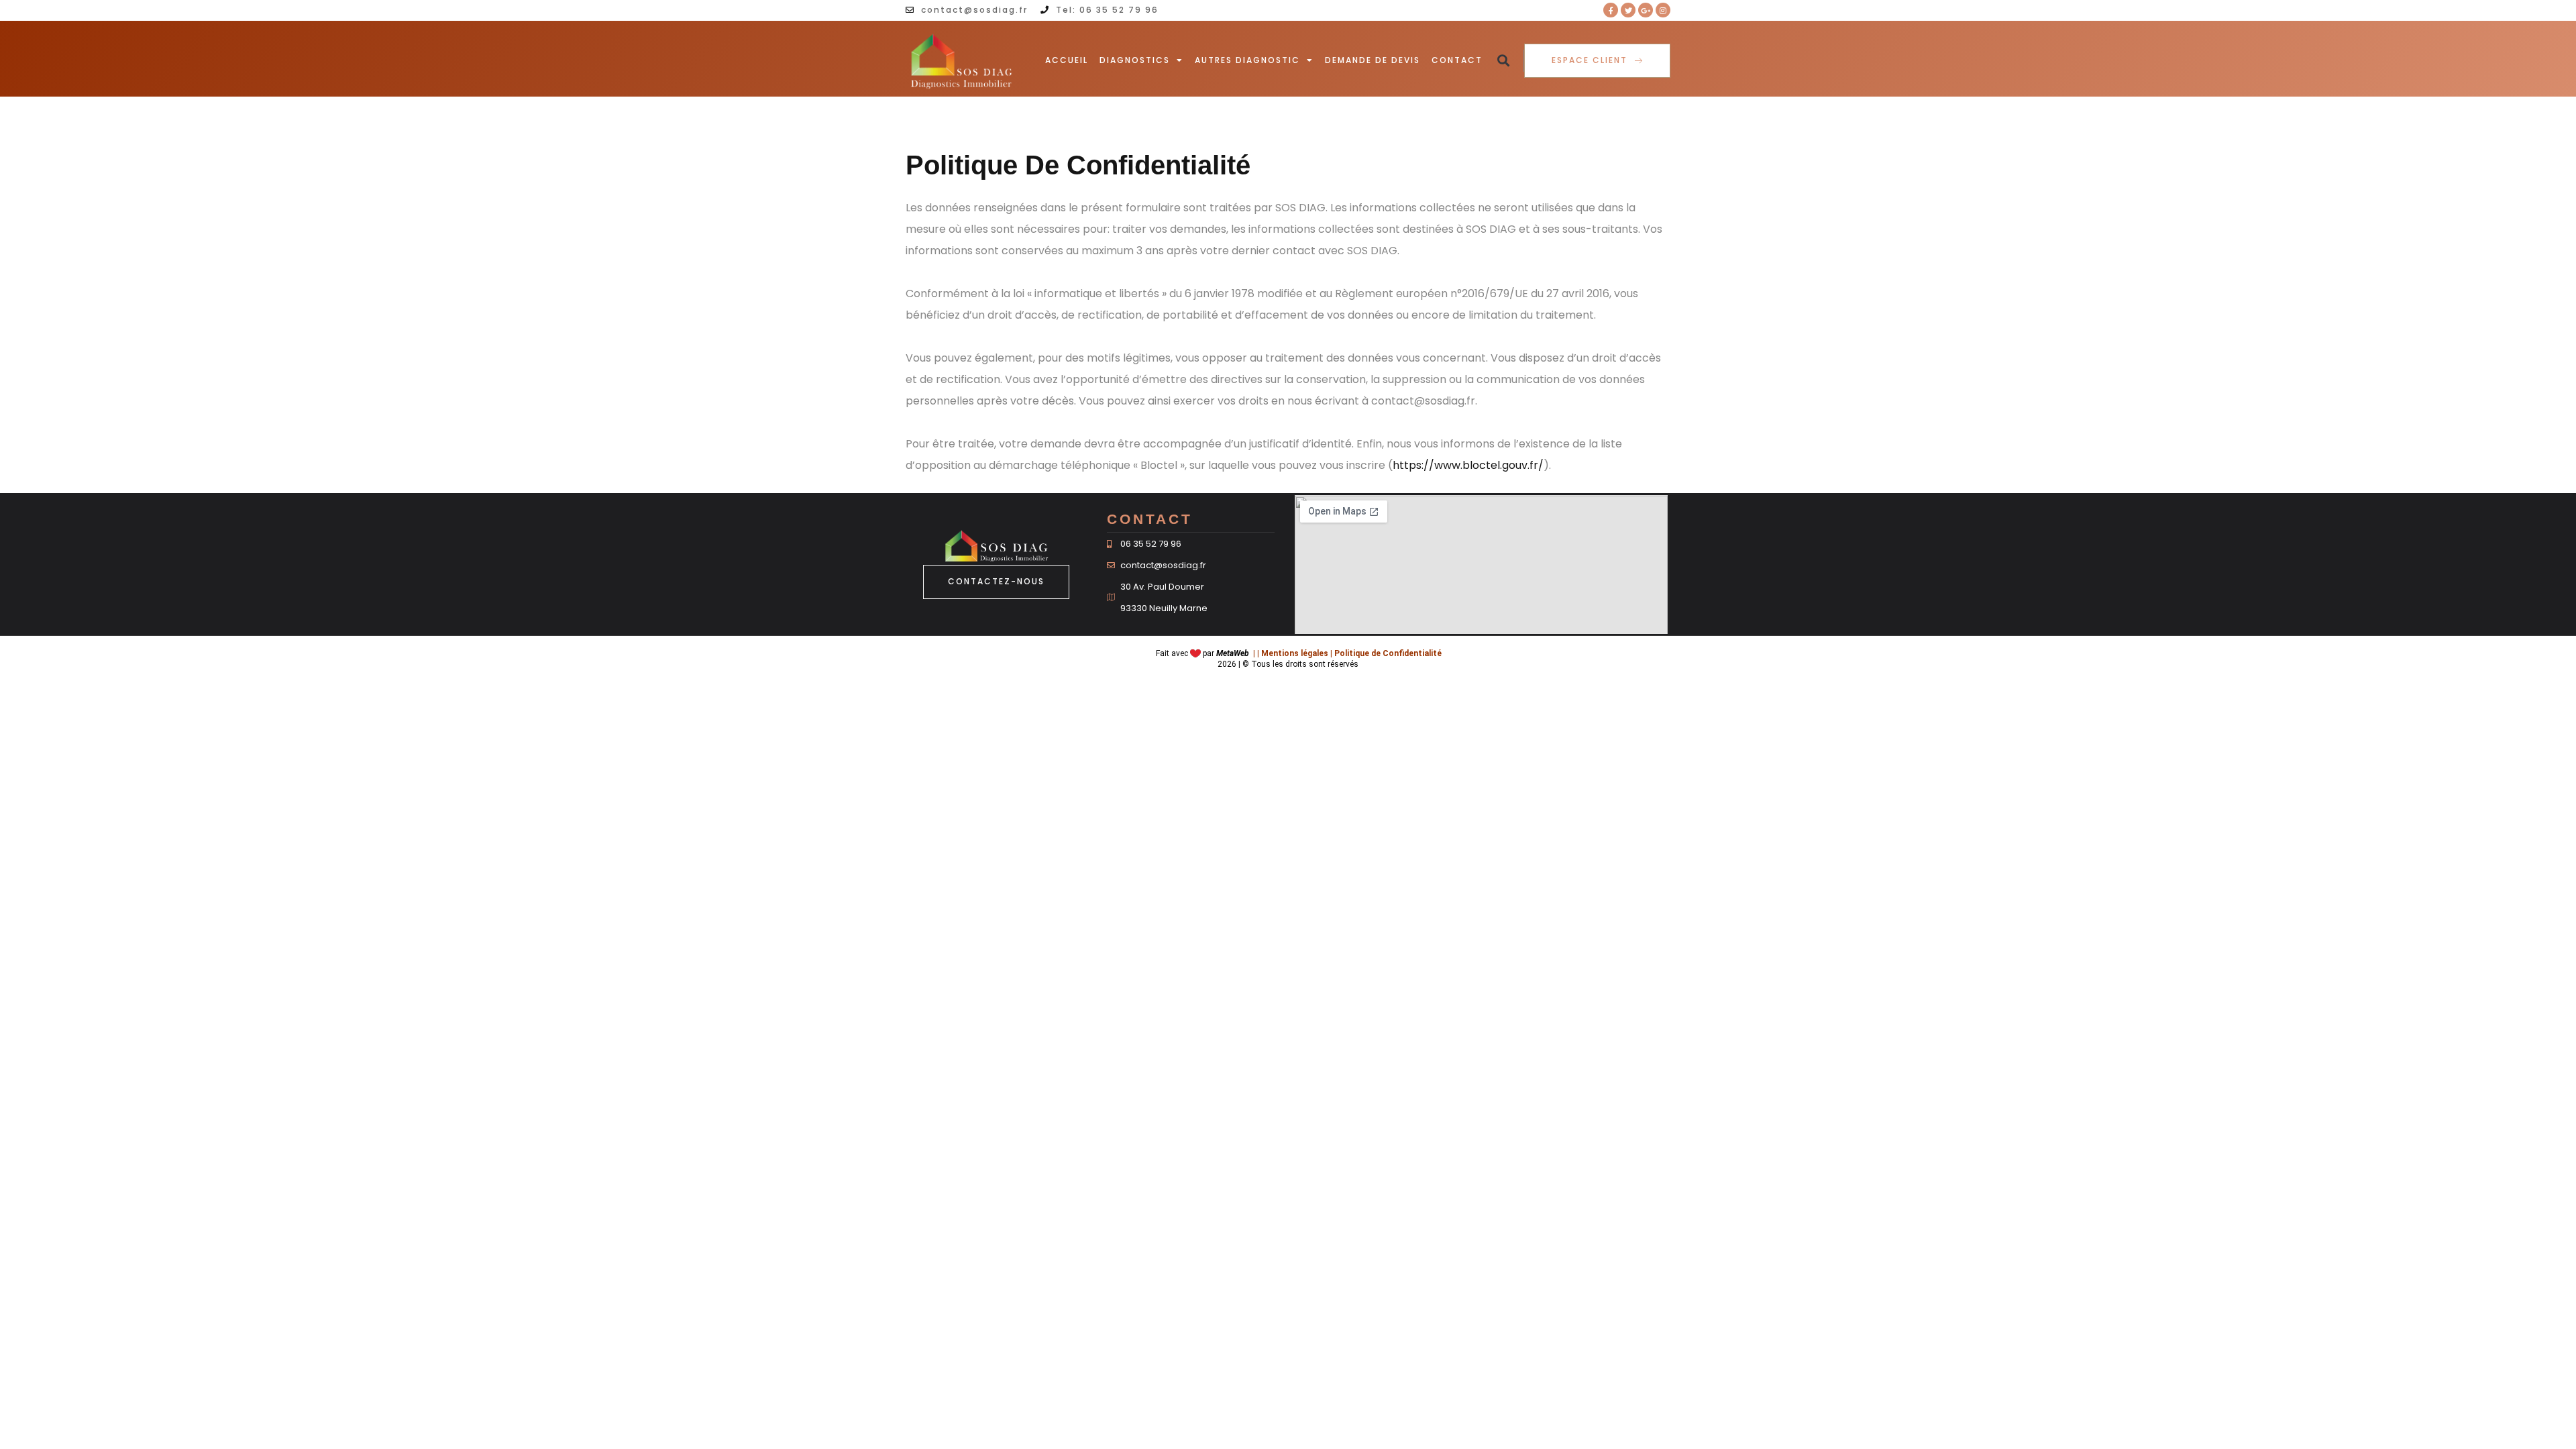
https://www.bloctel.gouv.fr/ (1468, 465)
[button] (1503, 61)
--
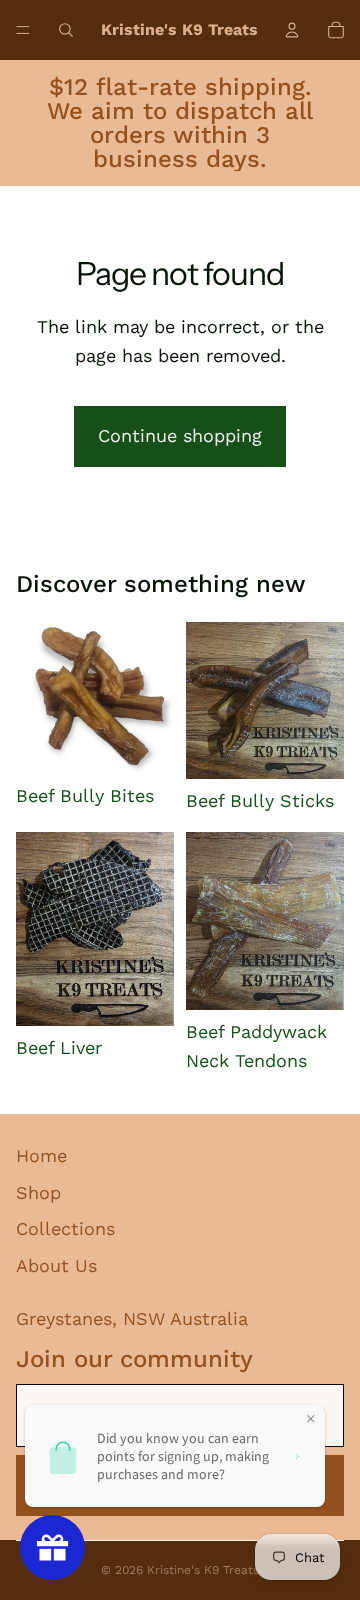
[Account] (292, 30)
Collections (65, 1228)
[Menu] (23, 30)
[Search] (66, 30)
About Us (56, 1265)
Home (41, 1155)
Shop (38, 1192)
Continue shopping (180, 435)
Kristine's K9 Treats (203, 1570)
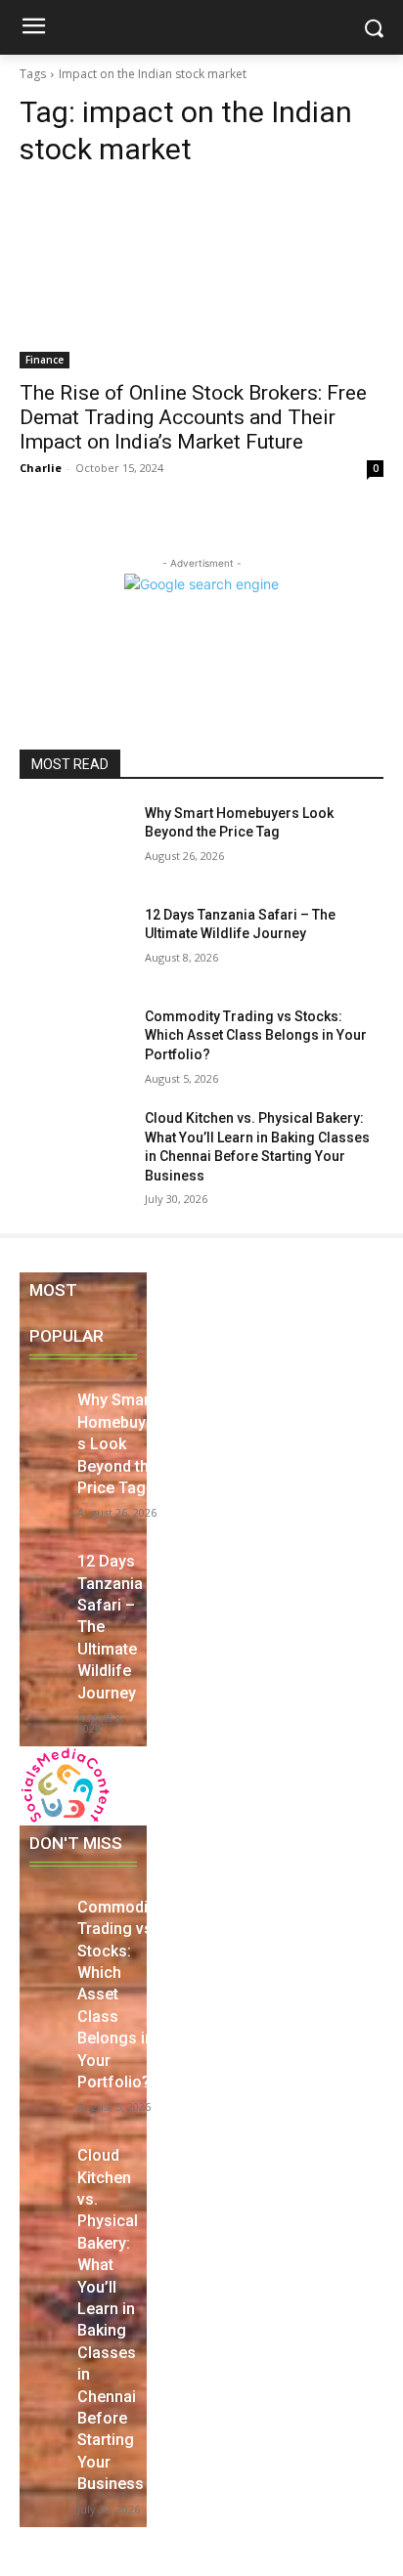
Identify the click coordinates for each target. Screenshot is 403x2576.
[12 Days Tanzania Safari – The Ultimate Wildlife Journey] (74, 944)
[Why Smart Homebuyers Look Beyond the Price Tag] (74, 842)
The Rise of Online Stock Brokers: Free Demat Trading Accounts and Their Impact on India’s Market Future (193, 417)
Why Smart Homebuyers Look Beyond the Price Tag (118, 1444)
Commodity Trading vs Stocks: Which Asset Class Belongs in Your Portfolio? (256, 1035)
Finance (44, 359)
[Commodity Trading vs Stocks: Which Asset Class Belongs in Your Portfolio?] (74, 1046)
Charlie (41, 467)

_Task to carry out_: Give only the number of lines in the data that include the string "Homebuyers".

_Answer to this problem_: 2